Sometimes when you stare into the polygons, the polygons stare back.
I think it’s safe to say that we’ve all had a point in time where a fictional character has caused us to stop, think, and go “oh yeah. That’s me, kind of.” It happens in film, TV, books, comics, and, yes, games too. For us, as critics and writers within the gaming world, it can sometimes be a bit of a daunting prospect to try and find time to reflect on the stories and characters that meant the most of us, when caught up in the full swing of covering all the latest. But that doesn’t mean those characters don’t walk with us as we go. Here are 5 of our writers on characters that we’ve related to in some of the most personal ways possible.
Luke fon Fabre, Tales of the Abyss
As someone who grew up with Asperger’s Syndrome, I can’t begin to tell you how frustrating it is not being “in the know;” in other words, knowing common knowledge. I was the only kid in preschool who didn’t know who George Washington was, I didn’t know you had to wash potatoes before microwaving them when in my teens, and only just recently learned about lane lights in supermarkets. Us Aspies aren’t stupid, y’see: we just tend to get a little hyperfocused on our interests and passions, and that’s how all that pesky (but vital!) common knowledge tends to slip through.
This is a similar struggle faced by Luke fon Fabre, the teen protagonist of Namco’s Tales of the Abyss RPG. A self-absorbed noble confined to his manor, his fish-out-of-water status is immediately apparent when he’s suddenly thrust out into the world; namely, the point where he’s not aware you have to pay to eat an apple from a grocer. But hey, according to him, maybe the manor will pay for it. (Not really)

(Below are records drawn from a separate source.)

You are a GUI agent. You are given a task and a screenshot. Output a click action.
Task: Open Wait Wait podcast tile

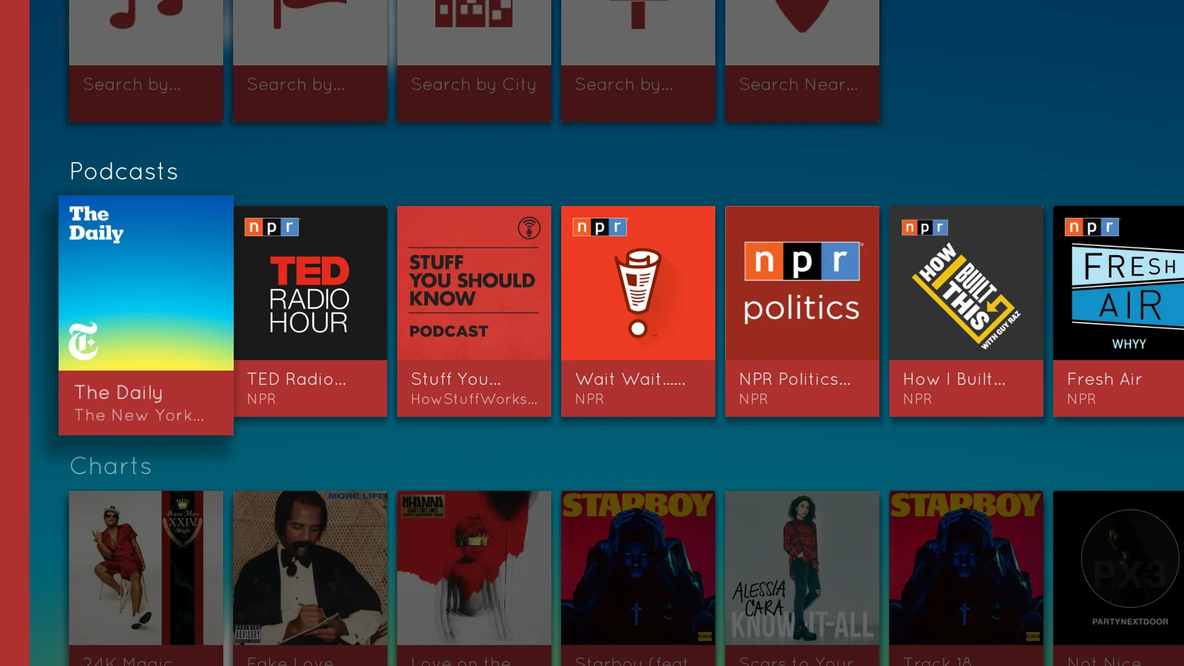point(638,311)
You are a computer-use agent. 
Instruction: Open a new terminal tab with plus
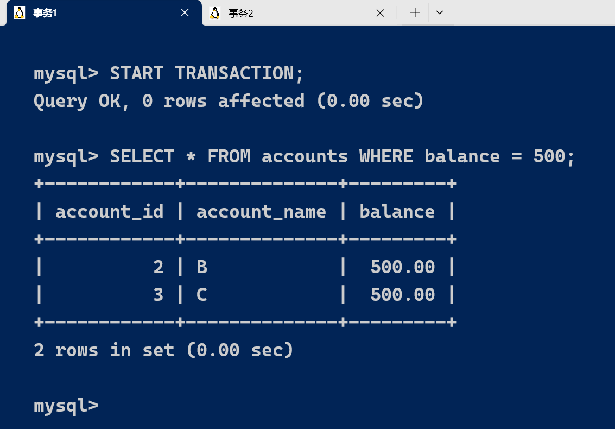(x=415, y=13)
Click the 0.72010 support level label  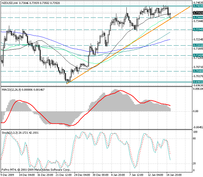pyautogui.click(x=198, y=45)
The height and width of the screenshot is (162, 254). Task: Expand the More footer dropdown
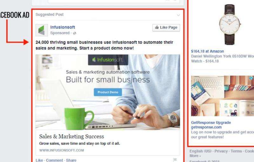point(195,156)
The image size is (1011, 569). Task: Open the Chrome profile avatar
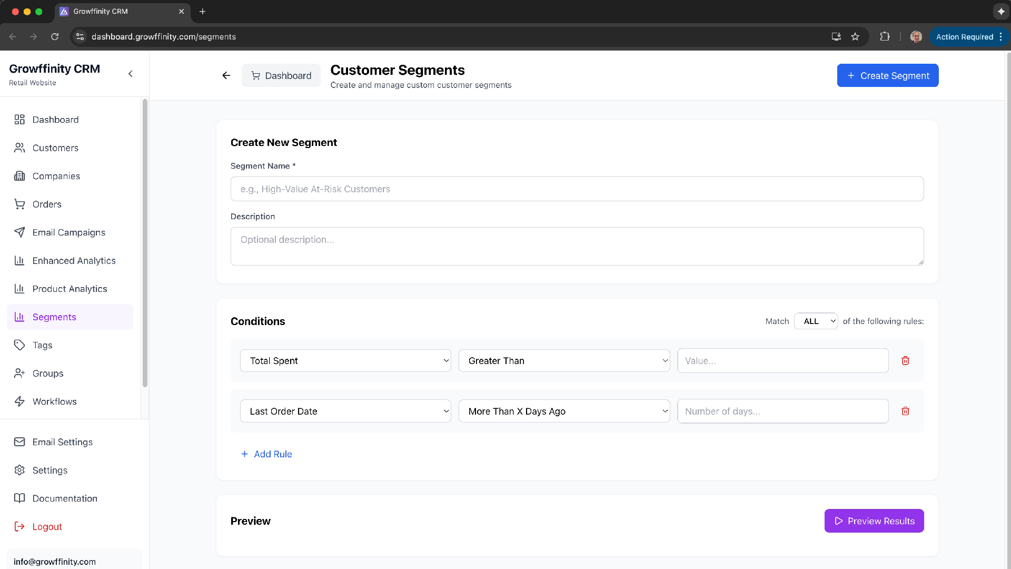916,37
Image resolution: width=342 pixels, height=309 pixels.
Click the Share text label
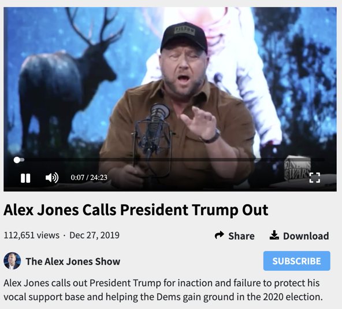[241, 236]

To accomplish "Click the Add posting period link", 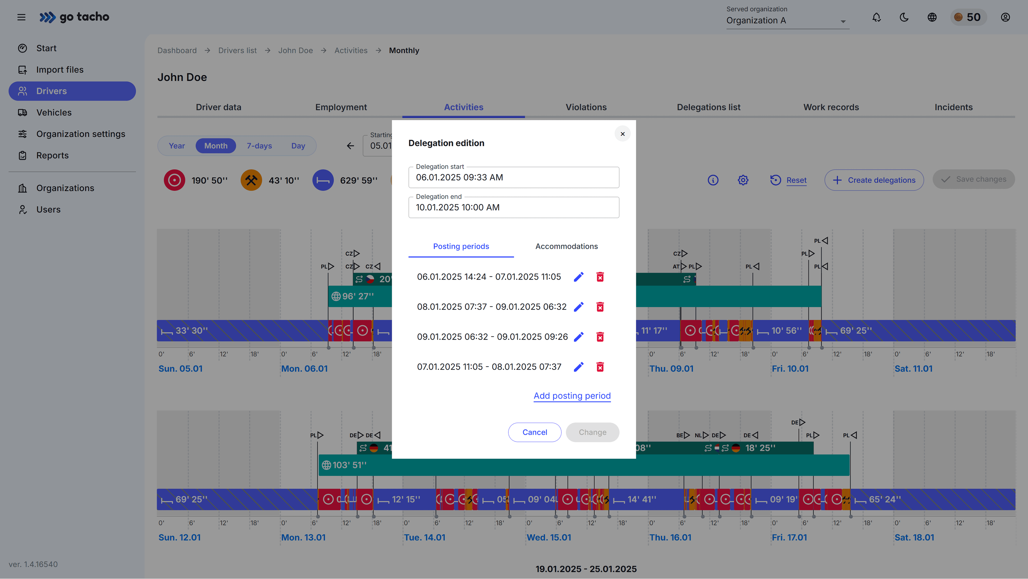I will point(571,396).
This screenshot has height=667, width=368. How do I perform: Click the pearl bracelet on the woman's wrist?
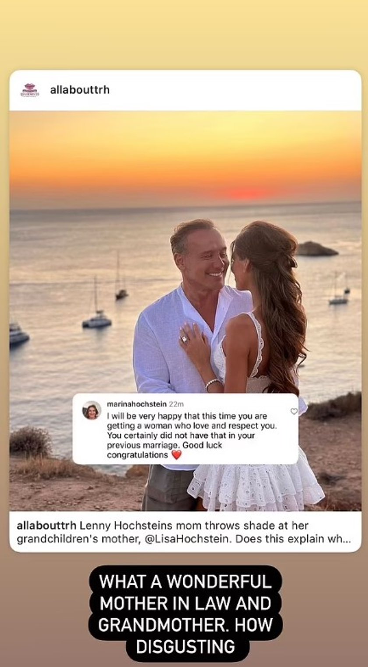pyautogui.click(x=213, y=384)
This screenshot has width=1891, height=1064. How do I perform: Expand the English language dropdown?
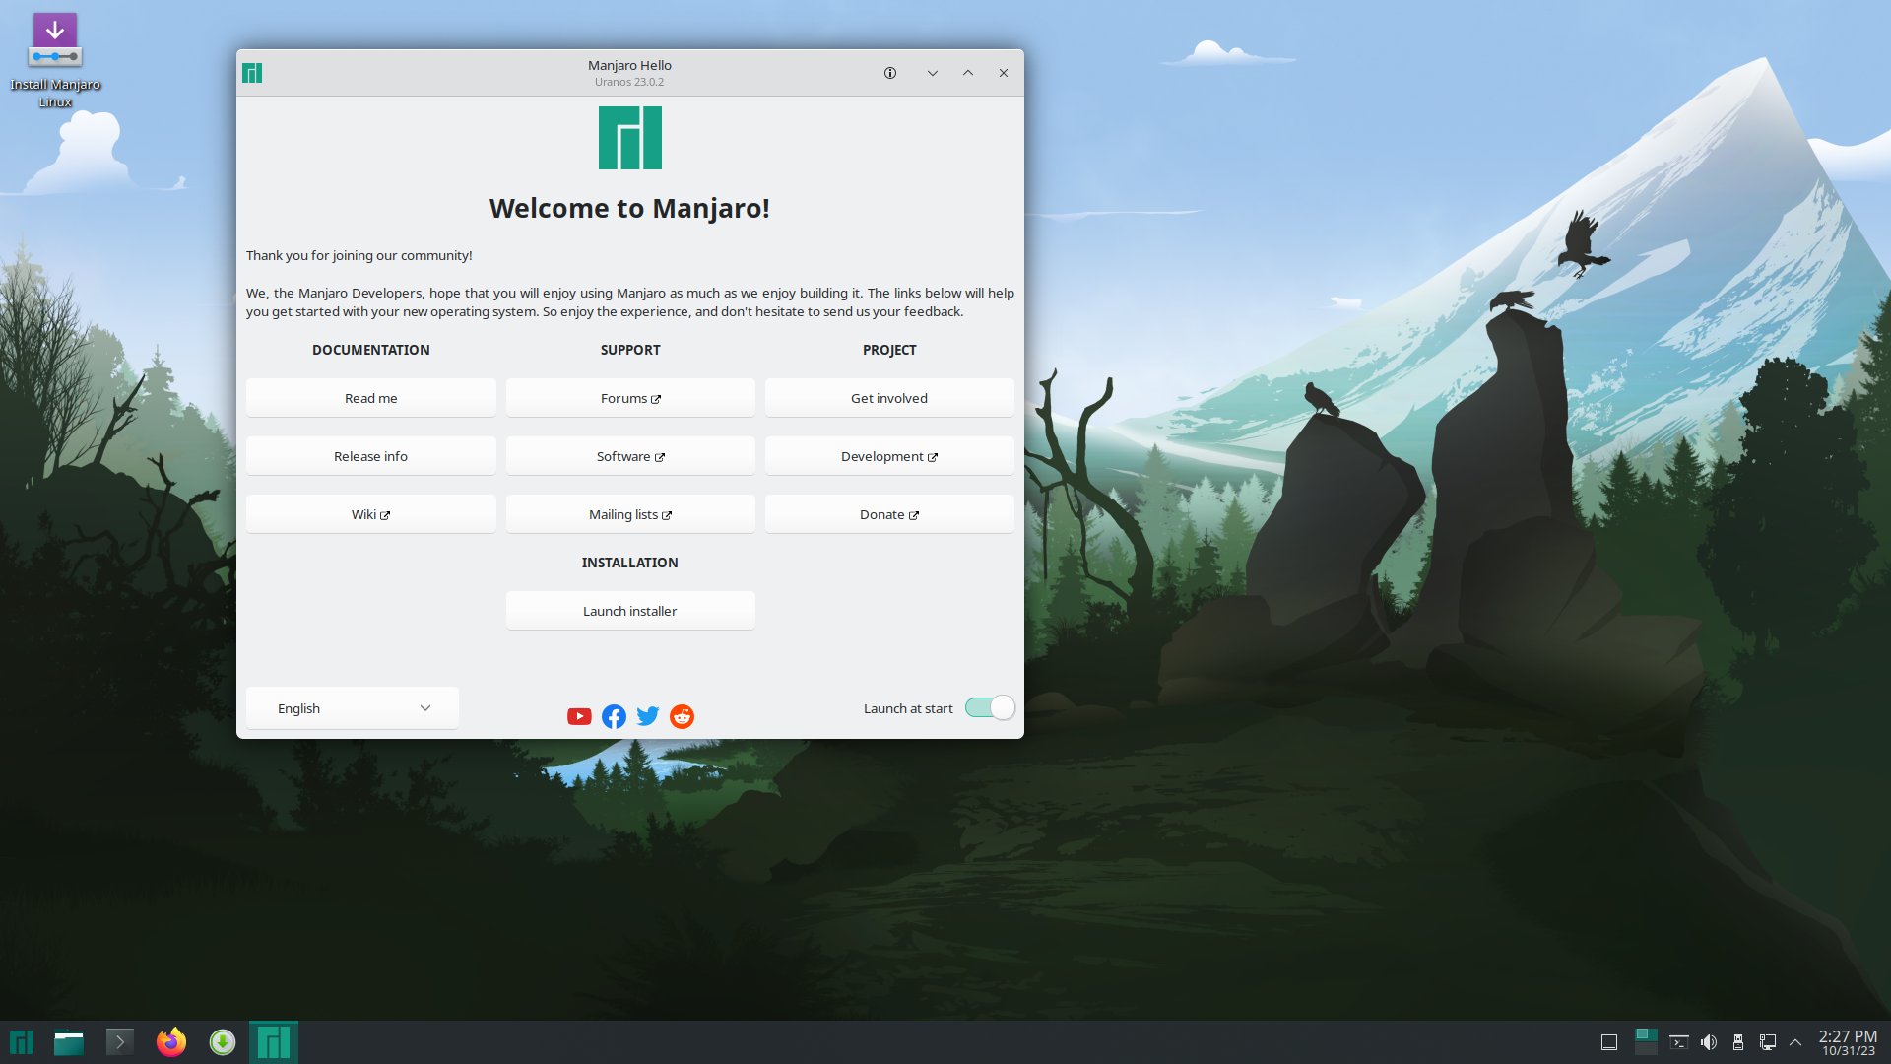[x=353, y=708]
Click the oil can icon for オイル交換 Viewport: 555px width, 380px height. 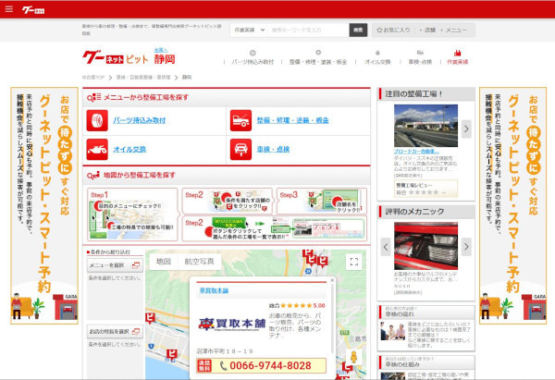[96, 148]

While thankfully, I didn’t share the main character arc of Luke — he starts out as a complete asshole and ends the tale as a selfless, decent human being — his confusion at the world’s rules and knowledge identified with me immediately. His lack of common knowledge regarding, say, the effects of Fonons and the Planet Storm mirrored much of my own frustrations in learning the inner workings of school, interaction and even self-care, right down to the apple thing. The”manor will pay for it” excuse rings all too familiar, as I’ve made more than my fair share of impractical conclusions without thinking them through.
I can’t entirely blame Luke for not knowing how the world of Auldrant works — the game gets a little too caught up with its technobabble — but his own confusion was a great vehicle into the game’s universe, and that he redeemed himself into a infectiously modest human being along the way renders him one of my favorite video game protagonists.